I read this book for the Mount TBR Reading Challenge hosted over
at My
Reader’s Block from January 1 – December 31, 2015. The challenge is to read
books that you already own.
Murder a la Mode - Patricia Moyes
The smell of bitter
almonds tells series hero Inspector Tibbett that it’s homicide. Who would want
to murder an assistant editor at a fashion magazine?
Moyes usually takes readers
into subcultures, realms of their own. In Death on
the Agenda, the setting is an international convention of narcotics cops.
In what some call her best mystery, Falling
Star, it is a movie set.
In this one, Moyes returns
to a chaotic but irresistible setting, the world of fashion peopled by beautiful
if dim models, pressed career women, and the creative types that are irascible and
short with anybody or anything that gets between them and Their Vision. The fashion world is as convincing as the
movie set in Falling Star. Moyes had
worked as a PA to actor and director Peter Ustinov, so she knew about the
production and business pressures of movie making. She is knowledgeable about publishing a fashion magazine because she
was an assistant editor at Vogue for
a time. Moyes effectively evokes the pre-Twiggy swinging London of the early
Sixties.
Moyes wrote 19 mysteries and many
short stories starring the main characters of Scotland Yard Inspector Henry Tibbett
and his wife and Emmy. The helpmeet Emmy does not appear as a major character
in this one, however.

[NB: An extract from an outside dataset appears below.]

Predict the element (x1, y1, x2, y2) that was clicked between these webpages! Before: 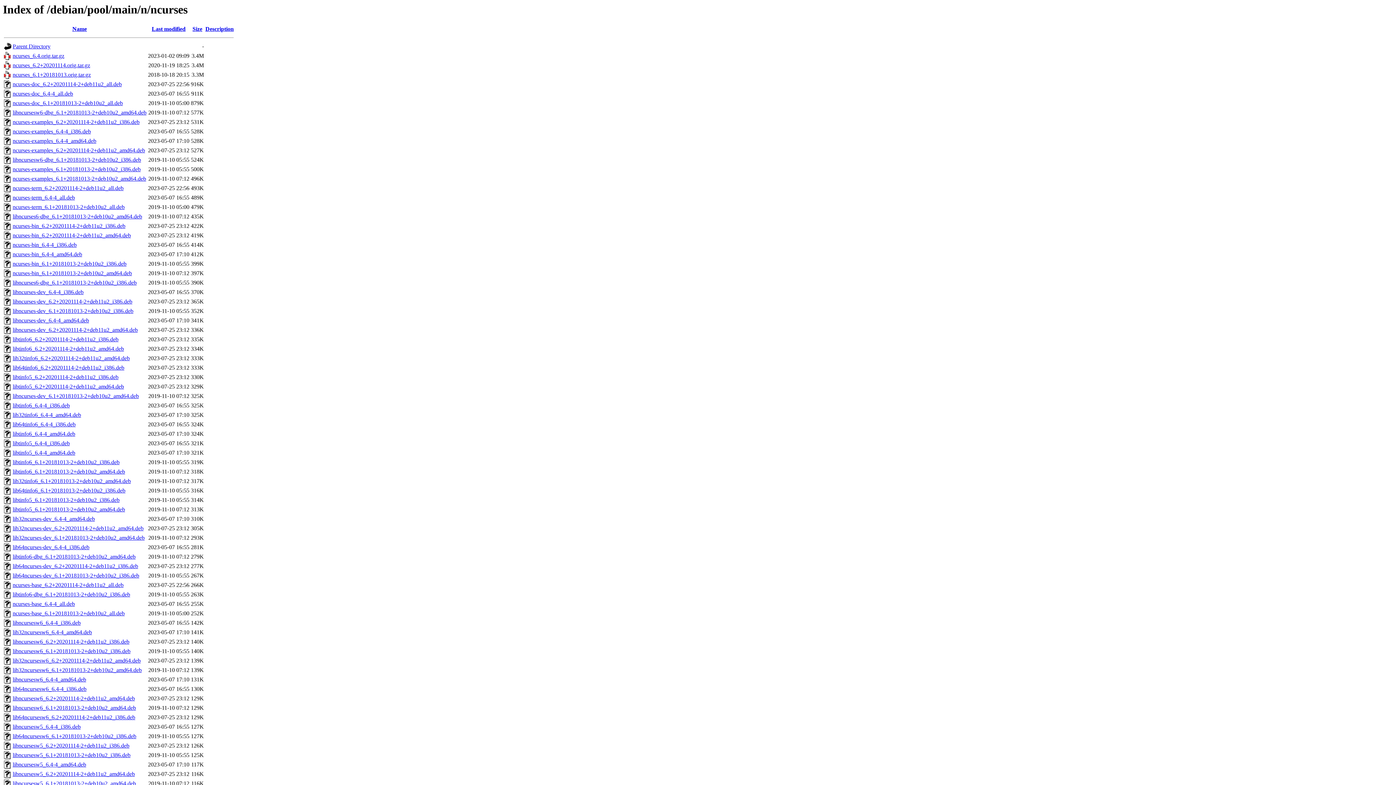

This, I think, is
the first appearance of Emmy’s sister Jane, brother-in-law Bill and niece
Veronica, a model, all of whom show up in the other Tibbett novels.
I don’t like to think that
I read cozy mysteries, but I guess I have to say this is a cozy because it is
in the old whodunit tradition: amusing prose, persuasive witty characters, a
little romance, a genial series hero, a well-plotted puzzle, all the suspects gathered
in the same place, a surprise reveal and that smell of bitter almonds.